It appears that in Acrobat Reader up to and including 9.2 the existence of the ToUnicode data makes no difference. At some point after 9.2 the search mechanism, changed, and Acrobat appears to use two different mechanisms depending on whether a ToUnicode CMap is present. I don't have access to Acrobat Pro after 9.2 and only recently installed Reader X, I have nothing between.

The 'no Unicode' method works on all versions of Acrobat, the 'Unicode' method fails on newer versions. 

I showed this by white spacing the reference to the ToUnicode CMap from the FontDescriptor. If required I can make the various files available, but they are large as they are decompressed.

Since search is a heuristic effort in PDF it is not going to be possible to guarantee a result. The change in behaviour is due to Acrobat, not Ghostscript, and the change in Ghostscript was to fix a real bug, so a progression, not a regression.

I'm therefore closing this as 'WONTFIX'
Comment 3 pipitas 2011-05-26 09:21:04 UTC
In reply to question in Comment #1: 'Why was the topic moved from stackoverflow.com to superuser.com?'

Users with enough 'credits' can decide to move questions/topics they deem off-topic to one of the sister-websites (I believe they need to find some other people to vote for the move, and then it just happens). Sometimes off-topic questions stay where they are (because no-one bothers). On-topic on stackoverflow are questions related to programming...
Comment 4 pipitas 2011-05-26 09:26:29 UTC
In reply to Comment #2:

Thanks for the thorough explanation (and the meticulous investigation behind of the issue at hand), Ken. I appreciate that very much.

However, it will be hard to make users understand that. To those using a recent Acrobat or Reader version it will look like Ghostscript is at fault.
Comment 5 pipitas 2013-02-25 09:27:00 UTC
Update:
-------

I tested the original file again with the current version from Git ("GIT PRERELEASE 9.08 (2013-01-29)").

It now works (again) the same as GS-8.71 did.

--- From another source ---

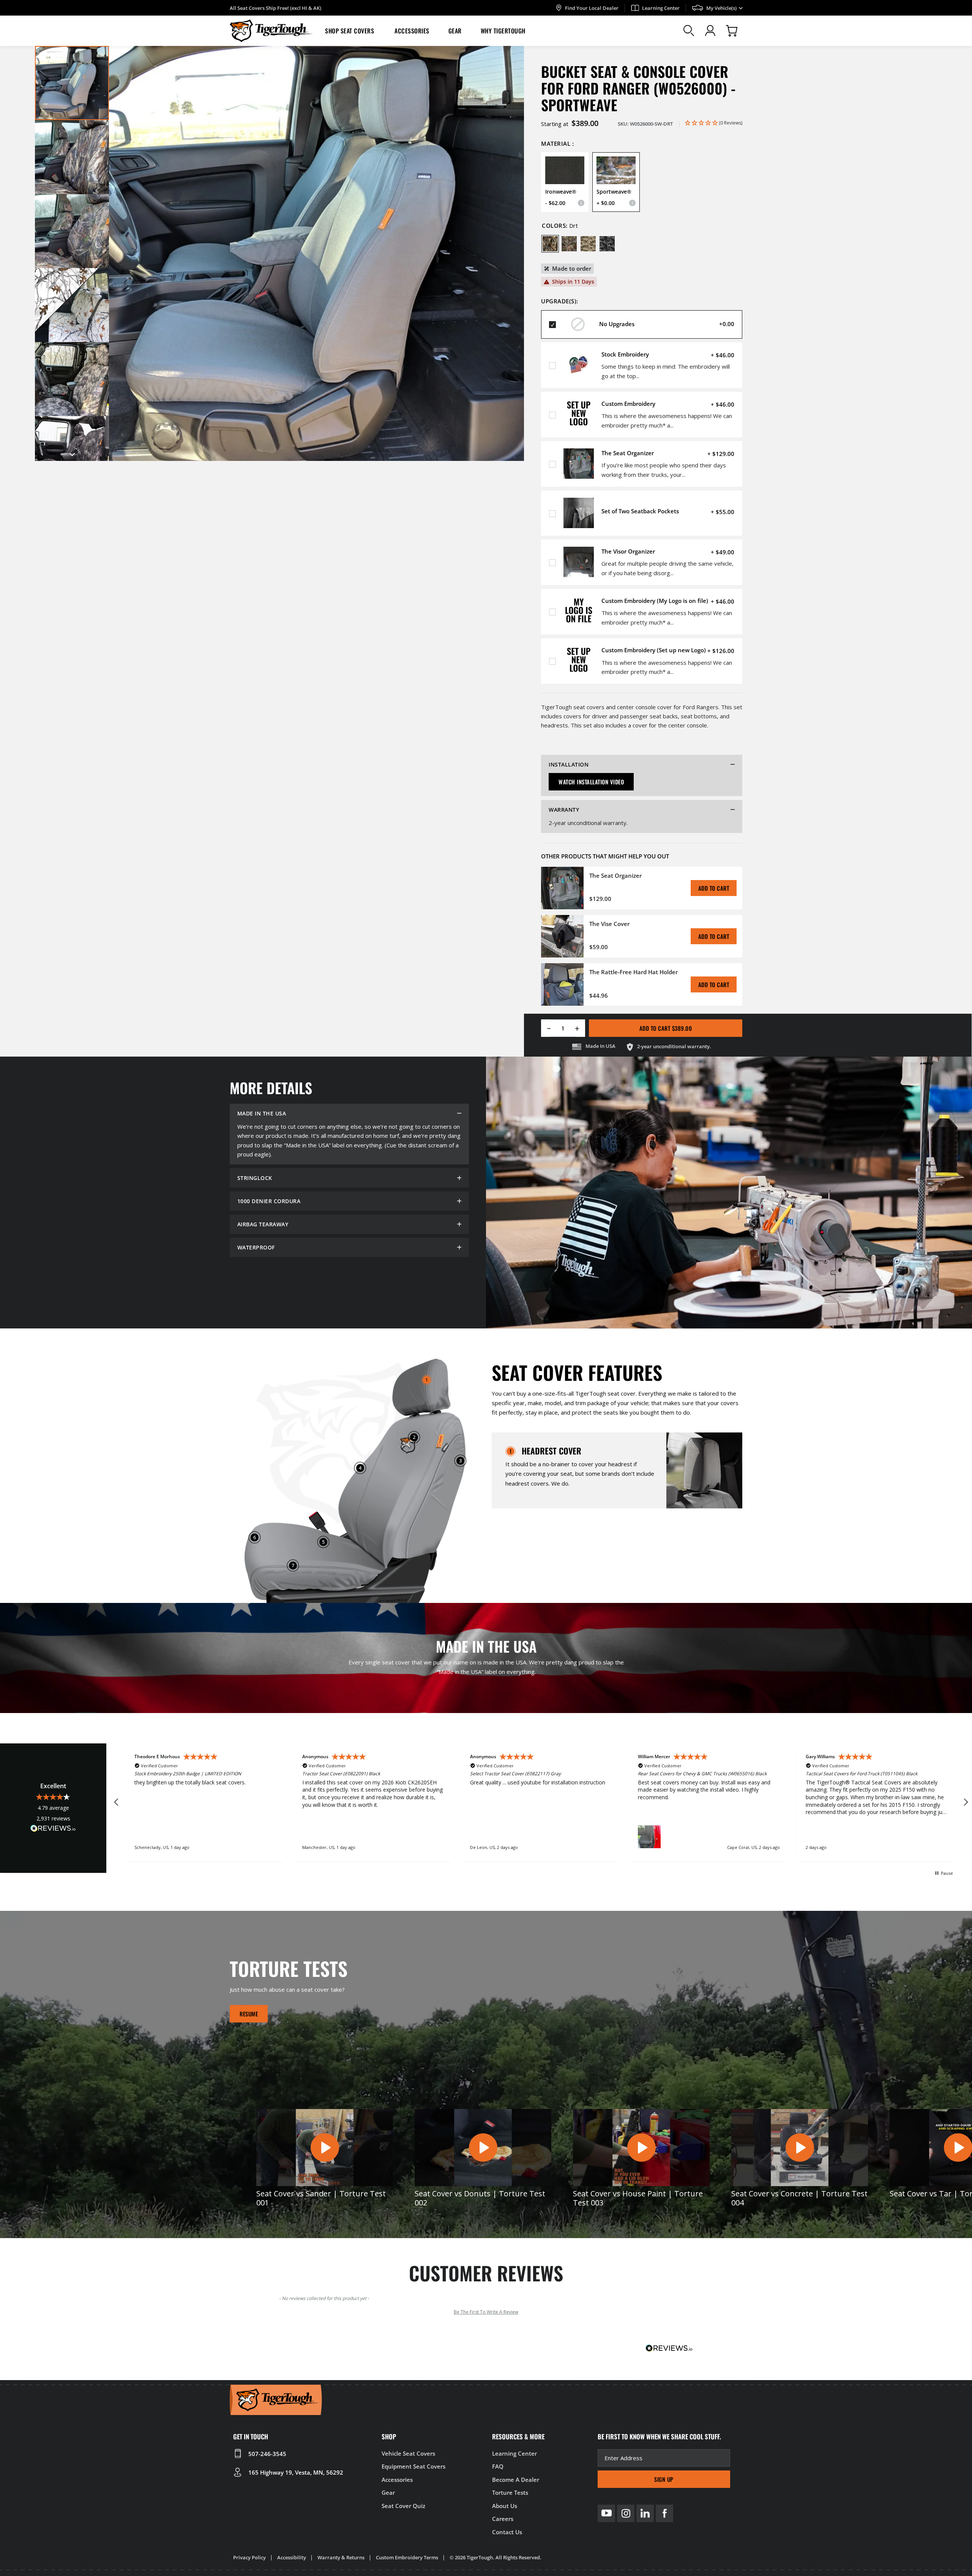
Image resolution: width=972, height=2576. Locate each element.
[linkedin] (645, 2513)
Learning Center (661, 8)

Even after re-considering Ken's comment #2 (which, admittedly, I didn't grok fully), I still think there must have been a glitch within Ghostscript 9.02. After all, version GS-9.02 produced this PDF code:

    ( Deutsche)Tj
    0 Tc
    36.235 0 Td              %% extra Td ('move text current point' operator)
    (r)Tj
    2.16501 0 Td             %% Td ('move text current point' instead of Tm)
    3.569 Tw
    0.706 Tc
    ( Gymnastik-Schulleite)Tj

which copy'n'pasted this text:

    »Bun d Deutsche r GymnastikSchulleite r
        «

while GS-8.71 (and GS-9.08Git) produce this PDF code:

    ( Deutsche) Tj
    0 Tc
    (r) Tj
    1 0 0 1 143.236 265.140 Tm   %% Tm ('text matrix' operator)
    3.569 Tw
    0.706 Tc
    ( Gymnastik-Schulleite) Tj

which copy'n'pastes the respective text snippet as:

    »Bund Deutscher Gymnastik-Schulleiter«

The glitch was that throughout the *complete* text 99% of words had an extra blank inserted before their last character, and about 5% of word spacing blanks where removed.

Anyway, I'm glad that the problem currently is gone again, despite of the 'WONTFIX'   :-)